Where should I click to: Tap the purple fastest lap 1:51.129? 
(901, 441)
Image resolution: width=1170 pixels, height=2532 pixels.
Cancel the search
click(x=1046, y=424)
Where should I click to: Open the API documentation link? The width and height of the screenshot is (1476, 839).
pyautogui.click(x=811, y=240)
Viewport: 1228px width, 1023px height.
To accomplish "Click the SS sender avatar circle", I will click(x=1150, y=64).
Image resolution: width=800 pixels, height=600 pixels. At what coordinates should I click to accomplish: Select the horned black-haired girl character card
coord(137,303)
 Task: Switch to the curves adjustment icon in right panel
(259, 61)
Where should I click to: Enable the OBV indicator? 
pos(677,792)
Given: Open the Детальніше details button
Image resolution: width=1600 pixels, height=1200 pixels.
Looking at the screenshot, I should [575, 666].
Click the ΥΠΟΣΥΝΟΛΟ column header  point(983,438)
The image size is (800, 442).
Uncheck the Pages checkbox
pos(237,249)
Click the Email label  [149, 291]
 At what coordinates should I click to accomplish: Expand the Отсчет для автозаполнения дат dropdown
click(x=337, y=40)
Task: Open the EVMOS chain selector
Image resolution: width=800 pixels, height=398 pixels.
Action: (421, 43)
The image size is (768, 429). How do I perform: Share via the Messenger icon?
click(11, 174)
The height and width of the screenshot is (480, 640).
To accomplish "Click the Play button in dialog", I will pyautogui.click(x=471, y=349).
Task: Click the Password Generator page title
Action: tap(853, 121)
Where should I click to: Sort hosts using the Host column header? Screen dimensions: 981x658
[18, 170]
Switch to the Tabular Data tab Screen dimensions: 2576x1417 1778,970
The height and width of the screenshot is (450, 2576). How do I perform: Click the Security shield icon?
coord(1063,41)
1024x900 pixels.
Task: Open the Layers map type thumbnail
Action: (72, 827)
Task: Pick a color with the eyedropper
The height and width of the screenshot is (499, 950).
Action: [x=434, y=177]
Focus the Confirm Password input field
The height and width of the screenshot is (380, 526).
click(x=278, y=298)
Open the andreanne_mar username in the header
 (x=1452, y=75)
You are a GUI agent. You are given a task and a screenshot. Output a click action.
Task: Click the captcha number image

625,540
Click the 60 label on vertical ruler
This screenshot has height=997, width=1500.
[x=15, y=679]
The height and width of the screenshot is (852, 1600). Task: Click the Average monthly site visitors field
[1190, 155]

★ ★ ★ ★

Task requirements
Rewrite the listing from its start through the line holding "pyautogui.click(x=811, y=240)", inclusive, keeping every line and adding -123 to each click coordinate.

Solution for this task
Where should I click to: Tap the purple fastest lap 1:51.129? 
(778, 318)
Image resolution: width=1170 pixels, height=2532 pixels.
Cancel the search
click(x=923, y=301)
Where should I click to: Open the API documentation link? The width and height of the screenshot is (1476, 839).
pyautogui.click(x=688, y=117)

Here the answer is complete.